If there is any part of being an IT professional that I actively dislike it is the need to know the intricacies of how various vendors license their software products. As bad as it was when I was a “Geek of Many Hats” back when I used to work in the SMB space, believe me or not its even worse in the Service Provider space. This is because when I typically have to get involved with licensing questions or tasks it’s because something has gone sideways for a customer organization or they are wanting to do “creative” things with their licensing dollars. I get it, I really do, I used to be there and you have to get as much out of every budget dollar you possibly can because with “Enterprise IT” at any scale those licensing spends usually equate to efficencies or compliance check boxes, not products sold on a linear line like it is in other scenarios.
That said today I have the joy of trying to clean up after a human error situation with Veeam Backup for O365. Now while many of you may know and/or love this product in a one off scenario where the only organization you are protecting is your own VBO is also considered a Service Provider product where the software at scale such as at iland. While it is good for this, it’s a whole different world when you need to architect solutions where many organizations will share the same backup infrastructure and then be billed for just their use. In this case we have a situation where a customer has licensed a very small subset of their much larger overall Office365 organization for backup, but through any number of ways a job was created that captured the entire organization. This resulted in the given server pulling almost twice as many licensed users as the license file allows, so yeah, good times.
Now when talking about Veeam licensing in regards to how it is determined that a given user should be allotted a licensed seat it is based off of a) backup data existing on disk (or in objects) and b) actively being a part of backup jobs. Both of these situations need to be cleared up before you can begin to actually remove licenses from users. Unfortunately aside from actually deleting the jobs (which does not have an option to delete the data under it) very little of this process can be done in the UI, it has to be done via Powershell. That said, here’s the basic process for purging all data related to a given organization. If you need to be more fine tuned that that let me know and I’ll write that up as well.
This tutorial assumes that you are not sharing named repositories between tenant organizations. If you are doing that PLEASE CONSIDER THIS A GOOD TIME TO RETHINK THAT DECISION. Let me just say from experience it’s bad man, it’s bad. If you need to do this with a shared repository I would recommend you give the fine folks at Veeam support a call and have them assist you.
- Remove the jobs associated to a given organization. This should be simple enough as selecting the organization in VBO, then selecting all jobs within, right click delete.
- Next we need to ensure that all data associated with the given organization is being purged. Luckily Niels Englen has a handy script up on VeeamHub called VBO-ClearRepo.ps1 that will take a given repo name and purge all data from it. You should be able to take this and just feed it all the repositories that are relevant over and over again and it will purge the data.

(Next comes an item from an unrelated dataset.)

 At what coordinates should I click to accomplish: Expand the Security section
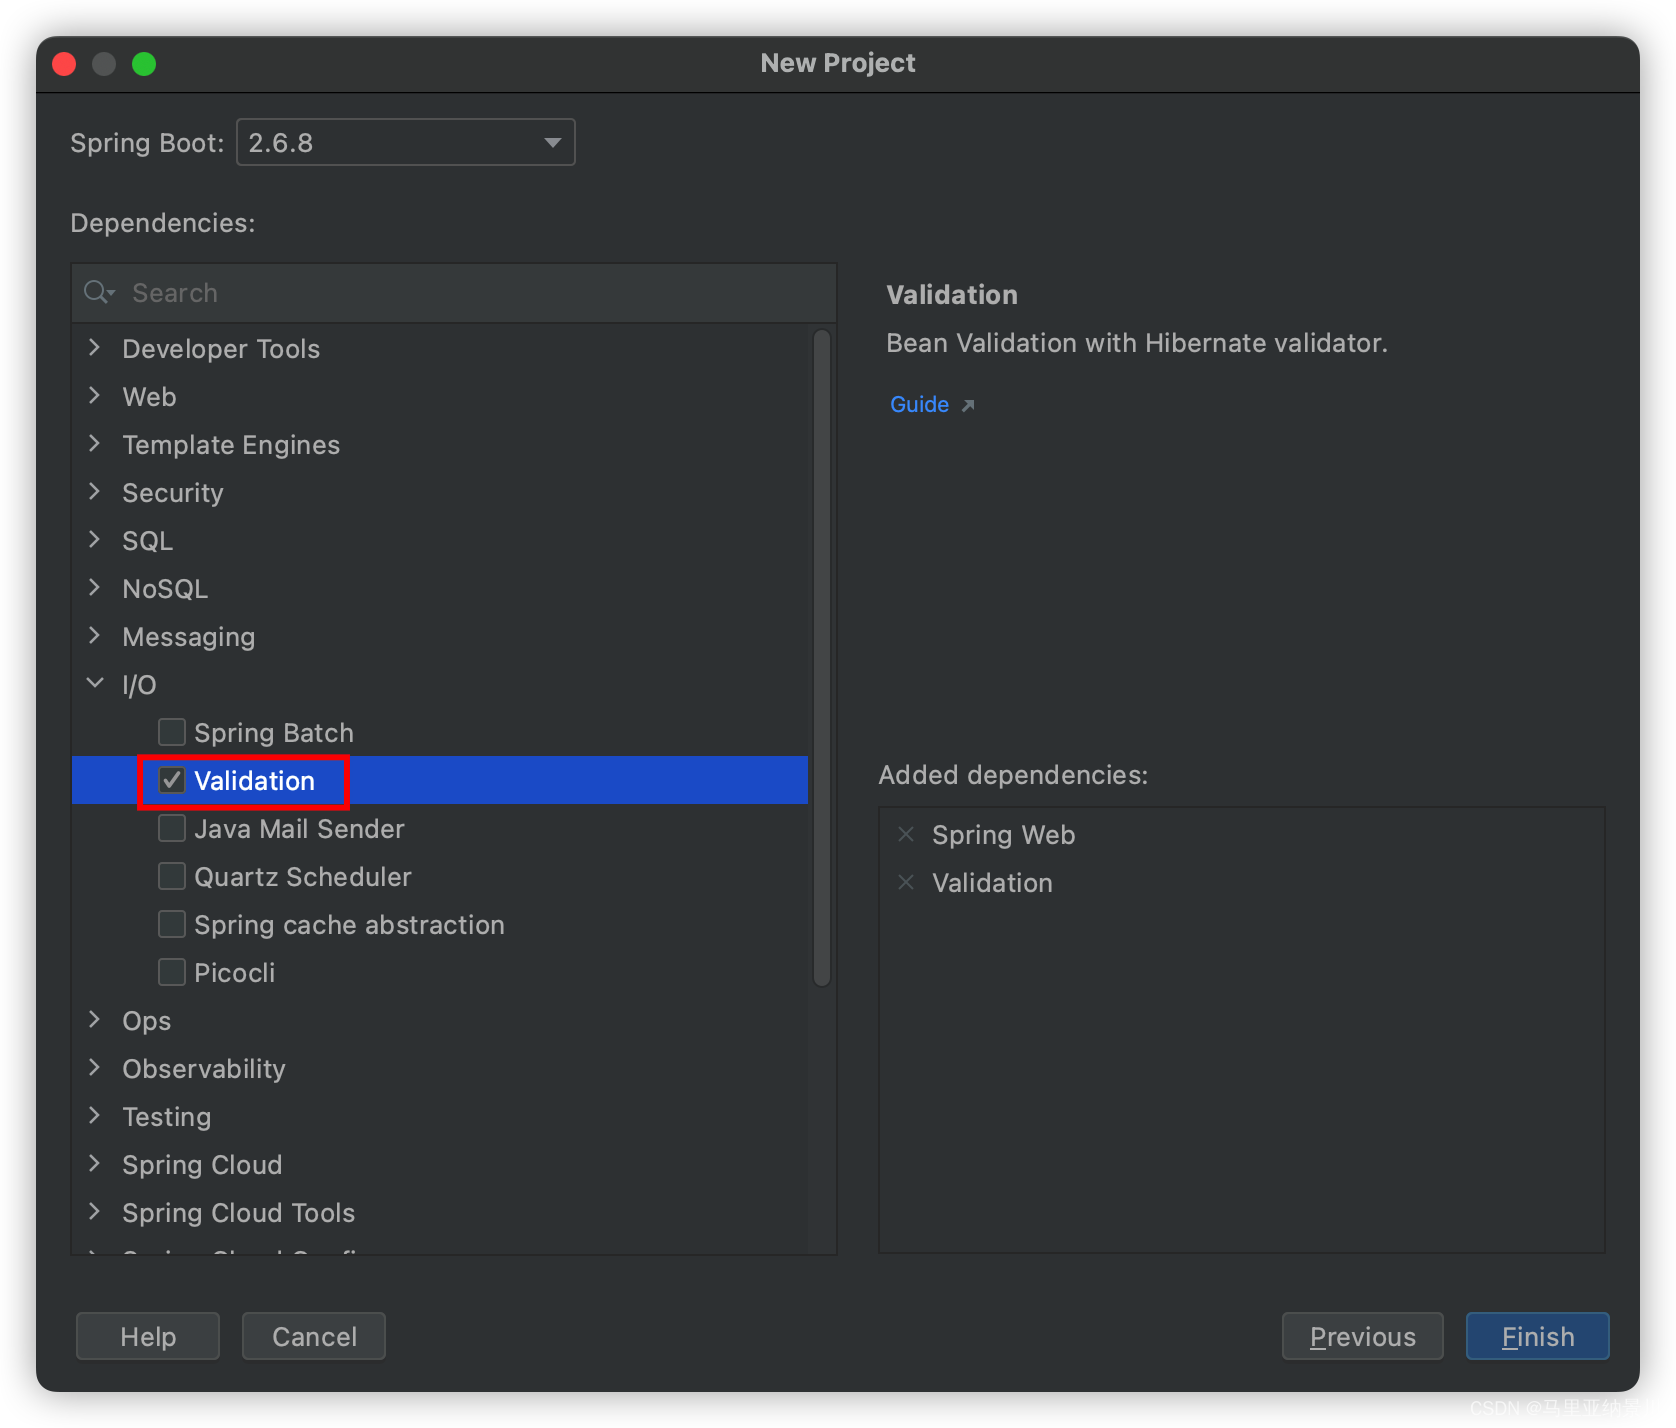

- Finally we need to go through and verify that all the licenses have been removed for a given organization. If the organization is of any size this is most likely not been cleaned out and will necessitate you manually doing so. Luckily it can be done in a relatively easy manner with this:
Specify the organization to set scope
$org = Get-VBOOrganization -Name "myawesomeorg.onmicrosoft.com"
#Get a count of how many mailboxes are involved before
Get-VBOLicensedUser -organization $org | measure
#Purge all users for our given organization
Get-VBOLicensedUser -organization $org | Remove-VBOLicensedUser
In my experiences this last cmdlet can take quite a while to run; for larger organizations I’m seeing a run rate of 10 licenses per minute but your mileage may vary. There is most likely a faster way to do it but would probably involve hacking on the Config DB something that should never be tried alone but that’s up to your scenario.